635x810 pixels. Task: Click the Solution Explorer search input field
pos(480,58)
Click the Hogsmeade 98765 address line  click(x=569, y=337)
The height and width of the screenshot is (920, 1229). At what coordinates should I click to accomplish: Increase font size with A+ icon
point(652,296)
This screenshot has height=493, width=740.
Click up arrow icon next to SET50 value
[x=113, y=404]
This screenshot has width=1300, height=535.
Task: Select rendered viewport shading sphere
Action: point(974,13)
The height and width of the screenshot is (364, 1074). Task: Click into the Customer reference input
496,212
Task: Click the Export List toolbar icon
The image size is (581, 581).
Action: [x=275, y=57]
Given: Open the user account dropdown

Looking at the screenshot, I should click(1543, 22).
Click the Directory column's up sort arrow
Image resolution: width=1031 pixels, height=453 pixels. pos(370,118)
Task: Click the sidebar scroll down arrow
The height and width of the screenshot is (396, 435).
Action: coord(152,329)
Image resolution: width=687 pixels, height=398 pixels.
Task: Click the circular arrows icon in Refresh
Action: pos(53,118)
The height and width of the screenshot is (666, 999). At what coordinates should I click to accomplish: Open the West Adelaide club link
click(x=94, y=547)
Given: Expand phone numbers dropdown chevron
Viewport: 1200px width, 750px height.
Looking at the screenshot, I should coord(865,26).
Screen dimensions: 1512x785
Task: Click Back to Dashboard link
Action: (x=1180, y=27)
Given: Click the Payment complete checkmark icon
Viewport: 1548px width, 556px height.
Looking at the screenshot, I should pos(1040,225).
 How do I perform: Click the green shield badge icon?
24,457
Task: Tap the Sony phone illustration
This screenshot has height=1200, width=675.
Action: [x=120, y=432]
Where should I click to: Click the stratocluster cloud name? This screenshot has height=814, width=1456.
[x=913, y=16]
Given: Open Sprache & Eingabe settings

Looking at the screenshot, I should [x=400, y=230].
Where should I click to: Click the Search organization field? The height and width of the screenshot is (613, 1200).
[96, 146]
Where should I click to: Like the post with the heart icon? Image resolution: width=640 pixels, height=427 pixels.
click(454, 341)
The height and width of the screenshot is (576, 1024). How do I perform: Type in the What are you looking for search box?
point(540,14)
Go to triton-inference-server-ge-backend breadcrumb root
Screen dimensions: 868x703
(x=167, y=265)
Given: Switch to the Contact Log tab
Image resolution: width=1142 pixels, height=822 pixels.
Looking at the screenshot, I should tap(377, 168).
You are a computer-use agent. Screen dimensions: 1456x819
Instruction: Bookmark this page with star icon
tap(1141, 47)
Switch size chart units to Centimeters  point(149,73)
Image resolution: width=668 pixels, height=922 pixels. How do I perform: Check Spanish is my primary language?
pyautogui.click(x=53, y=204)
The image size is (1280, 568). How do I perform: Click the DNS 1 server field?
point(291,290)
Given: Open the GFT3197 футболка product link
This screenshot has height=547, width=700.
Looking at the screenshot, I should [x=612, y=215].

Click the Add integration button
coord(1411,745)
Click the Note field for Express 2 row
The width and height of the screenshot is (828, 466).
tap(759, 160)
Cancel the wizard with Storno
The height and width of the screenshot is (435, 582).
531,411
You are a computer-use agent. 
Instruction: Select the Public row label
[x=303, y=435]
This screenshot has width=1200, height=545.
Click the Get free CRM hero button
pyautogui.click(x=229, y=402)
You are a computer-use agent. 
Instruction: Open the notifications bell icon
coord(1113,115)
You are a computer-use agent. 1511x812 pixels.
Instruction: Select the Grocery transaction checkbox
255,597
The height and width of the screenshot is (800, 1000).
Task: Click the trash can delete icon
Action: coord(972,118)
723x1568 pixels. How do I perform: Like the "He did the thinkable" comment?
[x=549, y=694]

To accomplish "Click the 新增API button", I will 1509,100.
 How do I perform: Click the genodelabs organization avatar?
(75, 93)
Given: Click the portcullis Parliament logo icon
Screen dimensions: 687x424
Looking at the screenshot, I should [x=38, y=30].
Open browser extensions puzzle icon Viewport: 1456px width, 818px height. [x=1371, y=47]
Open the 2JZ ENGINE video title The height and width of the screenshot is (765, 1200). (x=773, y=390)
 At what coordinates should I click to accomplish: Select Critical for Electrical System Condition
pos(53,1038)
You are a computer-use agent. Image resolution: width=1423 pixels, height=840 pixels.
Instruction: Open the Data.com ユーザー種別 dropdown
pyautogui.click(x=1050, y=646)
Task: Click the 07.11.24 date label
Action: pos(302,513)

————

- _PROBLEM TO SOLVE_
Above are the records; please copy exactly their first line and each line after it through the line containing "Click the Hogsmeade", and no line after that.

- _WRITTEN REPLY_
635x810 pixels. Task: Click the Solution Explorer search input field
pos(480,58)
Click the Hogsmeade 98765 address line  click(x=569, y=337)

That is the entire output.